Data listing START
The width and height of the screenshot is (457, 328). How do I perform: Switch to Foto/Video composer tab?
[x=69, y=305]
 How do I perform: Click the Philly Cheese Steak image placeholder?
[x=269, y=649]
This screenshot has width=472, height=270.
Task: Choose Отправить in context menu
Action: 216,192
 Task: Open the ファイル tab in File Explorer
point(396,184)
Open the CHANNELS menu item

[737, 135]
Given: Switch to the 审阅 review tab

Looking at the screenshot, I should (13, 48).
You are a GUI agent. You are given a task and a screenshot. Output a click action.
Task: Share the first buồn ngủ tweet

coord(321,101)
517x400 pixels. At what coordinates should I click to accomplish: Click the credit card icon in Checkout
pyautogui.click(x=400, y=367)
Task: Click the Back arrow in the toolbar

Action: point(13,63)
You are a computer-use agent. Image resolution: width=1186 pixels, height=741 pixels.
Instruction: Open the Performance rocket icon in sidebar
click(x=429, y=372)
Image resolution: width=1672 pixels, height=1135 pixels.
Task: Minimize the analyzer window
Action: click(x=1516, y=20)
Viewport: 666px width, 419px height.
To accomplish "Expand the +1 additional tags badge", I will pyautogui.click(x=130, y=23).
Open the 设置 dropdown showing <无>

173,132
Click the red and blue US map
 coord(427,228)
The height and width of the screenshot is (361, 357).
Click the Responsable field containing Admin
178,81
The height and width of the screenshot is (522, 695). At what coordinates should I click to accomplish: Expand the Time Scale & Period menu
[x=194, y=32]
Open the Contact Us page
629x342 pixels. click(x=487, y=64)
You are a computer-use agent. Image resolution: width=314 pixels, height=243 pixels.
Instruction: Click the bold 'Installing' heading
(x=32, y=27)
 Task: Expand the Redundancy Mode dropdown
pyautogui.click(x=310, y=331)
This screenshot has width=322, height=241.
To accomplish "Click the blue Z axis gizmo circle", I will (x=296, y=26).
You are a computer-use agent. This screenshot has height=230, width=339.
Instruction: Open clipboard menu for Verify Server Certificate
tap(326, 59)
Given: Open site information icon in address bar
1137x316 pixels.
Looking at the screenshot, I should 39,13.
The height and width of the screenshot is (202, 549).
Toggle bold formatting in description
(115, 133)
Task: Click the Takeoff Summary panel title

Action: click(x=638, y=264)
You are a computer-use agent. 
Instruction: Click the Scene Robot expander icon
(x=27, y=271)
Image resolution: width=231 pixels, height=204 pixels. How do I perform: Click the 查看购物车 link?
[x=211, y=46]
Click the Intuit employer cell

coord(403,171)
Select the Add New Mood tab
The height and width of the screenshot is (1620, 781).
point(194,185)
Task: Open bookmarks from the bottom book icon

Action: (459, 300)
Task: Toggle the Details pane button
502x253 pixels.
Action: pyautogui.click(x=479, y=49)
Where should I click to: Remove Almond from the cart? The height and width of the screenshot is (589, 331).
Data listing END
Work required> If a line in the listing contains the string "computer", copy it.

Result for this task>
You are a computer-use agent. Image resolution: width=1186 pixels, height=741 pixels.
You are a computer-use agent. Image resolution: width=314 pixels, height=243 pixels.
You are a computer-use agent. This screenshot has height=230, width=339.
You are a computer-use agent. 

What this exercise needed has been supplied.